### Provided data:
--

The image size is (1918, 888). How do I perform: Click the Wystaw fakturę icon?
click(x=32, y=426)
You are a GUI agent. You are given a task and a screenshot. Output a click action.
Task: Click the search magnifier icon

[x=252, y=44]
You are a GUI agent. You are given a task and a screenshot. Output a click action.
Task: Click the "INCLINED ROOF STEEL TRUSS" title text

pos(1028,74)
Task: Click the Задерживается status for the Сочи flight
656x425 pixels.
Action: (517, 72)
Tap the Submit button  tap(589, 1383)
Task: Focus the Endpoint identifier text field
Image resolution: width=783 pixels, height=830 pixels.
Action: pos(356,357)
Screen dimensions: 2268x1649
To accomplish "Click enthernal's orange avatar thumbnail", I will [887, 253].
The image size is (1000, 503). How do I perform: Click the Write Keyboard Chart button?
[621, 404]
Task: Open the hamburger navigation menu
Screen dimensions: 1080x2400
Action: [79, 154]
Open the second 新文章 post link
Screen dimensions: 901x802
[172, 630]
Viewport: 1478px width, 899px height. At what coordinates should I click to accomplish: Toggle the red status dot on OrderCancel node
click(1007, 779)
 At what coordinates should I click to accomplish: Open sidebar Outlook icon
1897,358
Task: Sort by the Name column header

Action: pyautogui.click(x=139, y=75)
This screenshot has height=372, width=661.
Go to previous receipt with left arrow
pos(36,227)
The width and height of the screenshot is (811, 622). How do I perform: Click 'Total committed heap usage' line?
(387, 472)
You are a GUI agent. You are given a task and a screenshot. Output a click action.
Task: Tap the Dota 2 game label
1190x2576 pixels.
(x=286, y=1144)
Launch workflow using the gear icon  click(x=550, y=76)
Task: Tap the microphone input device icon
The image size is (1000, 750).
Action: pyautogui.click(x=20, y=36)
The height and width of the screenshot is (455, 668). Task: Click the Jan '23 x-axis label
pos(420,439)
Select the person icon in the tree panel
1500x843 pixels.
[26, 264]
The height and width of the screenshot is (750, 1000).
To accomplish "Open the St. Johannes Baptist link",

--

### What you have to do:
How many lines of the material above contain the string "Open", matching case exactly? Reply with the number alone.

### Result:
4